Improving performance of node-find et. al

Hello.

I think I’m starting to run into performance problems of org-roam-node-find and the other completing-read functions. They freeze up Emacs for a second or two each time I call them. I am pretty sure this is because they call org-roam-node-list which gets all the nodes from the database, and then filter them from Emacs. I have around 2500 nodes which seems to be enough to make Emacs struggle on my computer. Is there any better way to do this?
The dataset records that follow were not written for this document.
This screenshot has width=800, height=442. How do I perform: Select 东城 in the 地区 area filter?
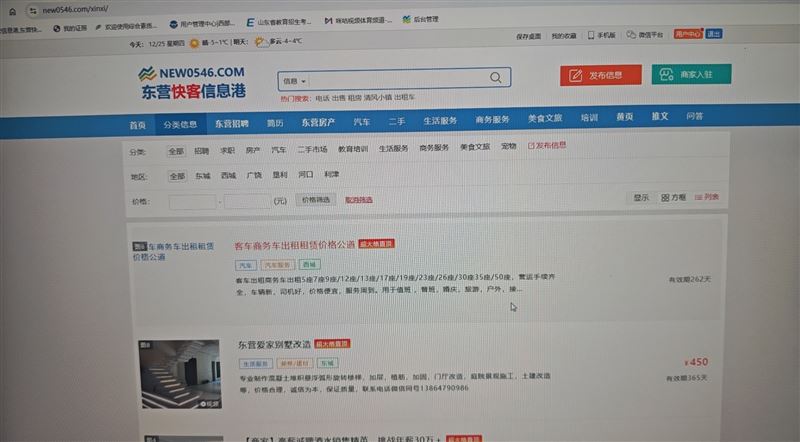coord(203,175)
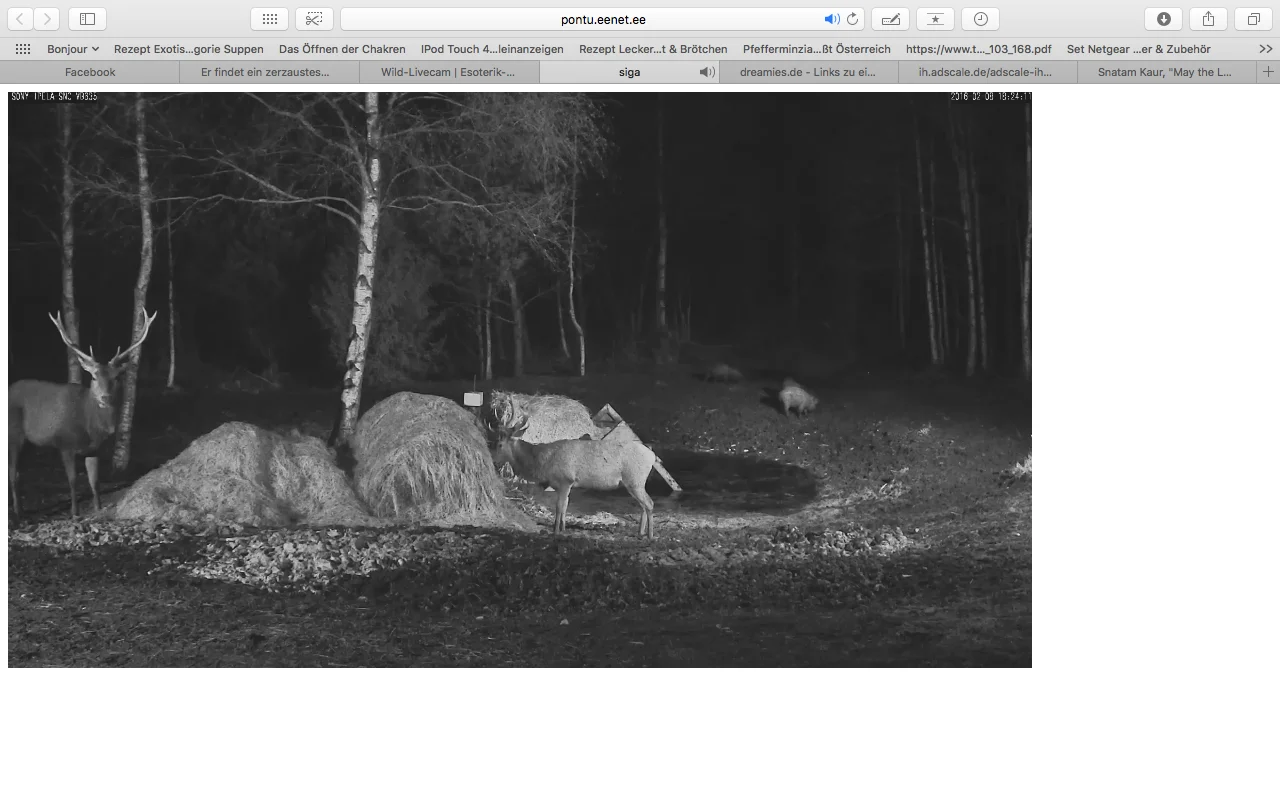This screenshot has width=1280, height=800.
Task: Show hidden bookmarks overflow chevron
Action: coord(1265,49)

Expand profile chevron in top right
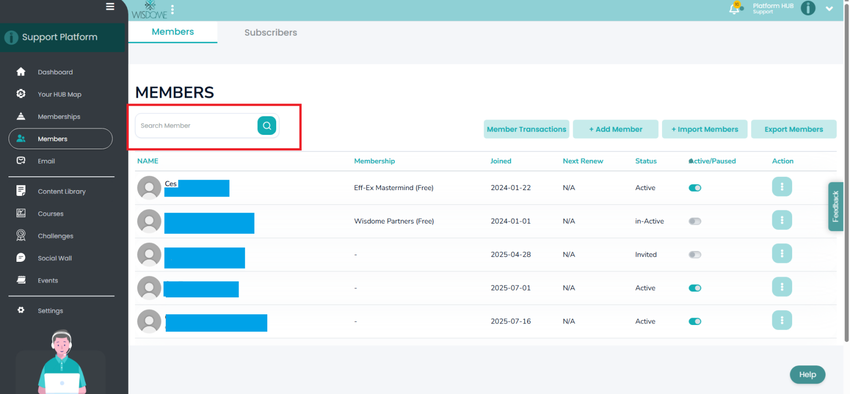click(x=829, y=9)
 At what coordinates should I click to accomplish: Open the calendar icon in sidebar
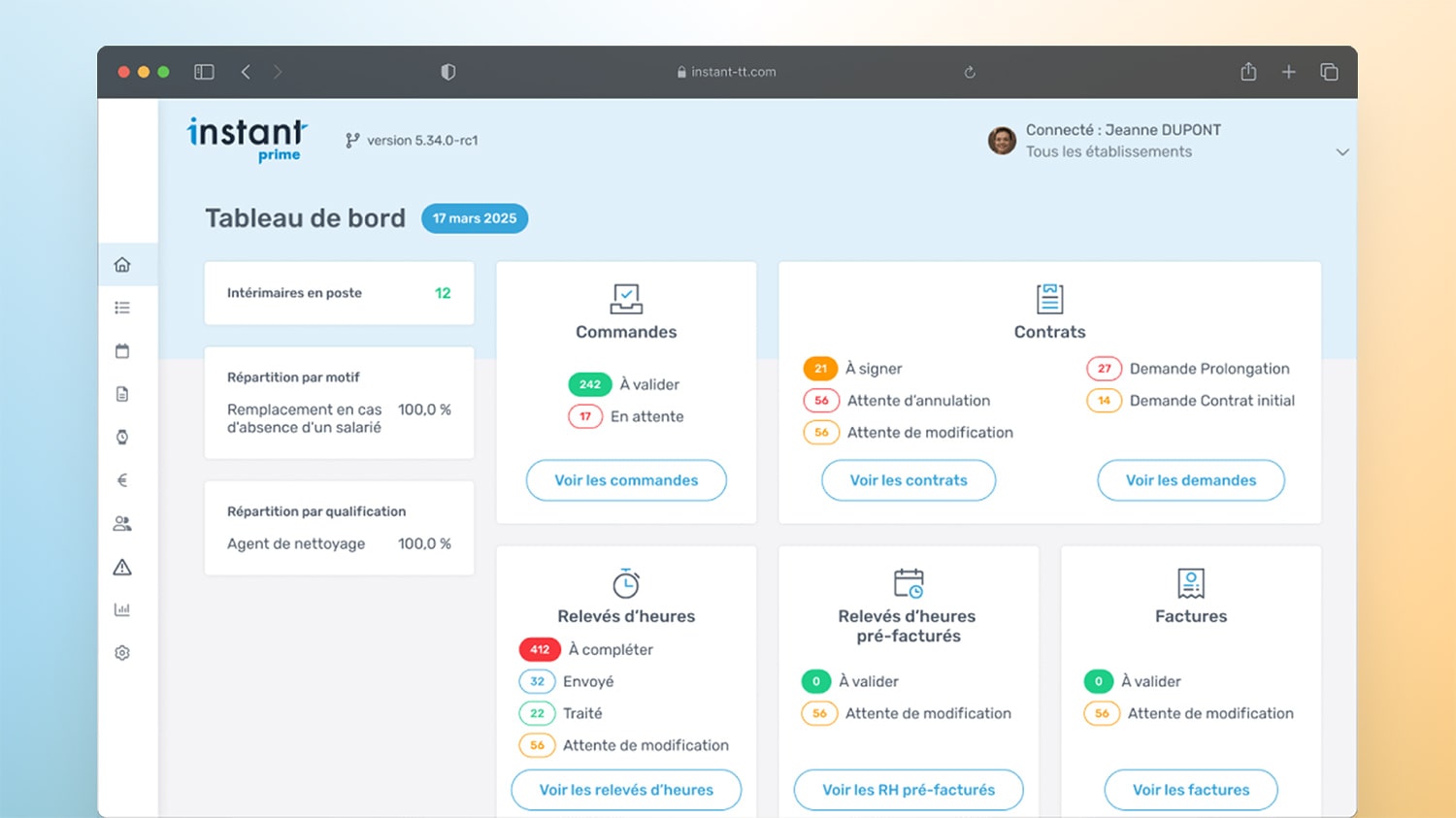click(x=122, y=351)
I’ve thrown together a quick proof-of-concept that does some initial filtering in the query to the database so that it can do the search. One immediate problem with this is that it completely ignores aliases.

From ba60b5a4bfd4e32ebd074563ee0cdbe25e45a4e3 Mon Sep 17 00:00:00 2001
From: Leo <git@relevant-information.com>
Date: Thu, 21 Dec 2023 11:35:28 +0100
Subject: [PATCH] filter initial-input in sqlite

---
 org-roam-node.el | 19 +++++++++++--------
 1 file changed, 11 insertions(+), 8 deletions(-)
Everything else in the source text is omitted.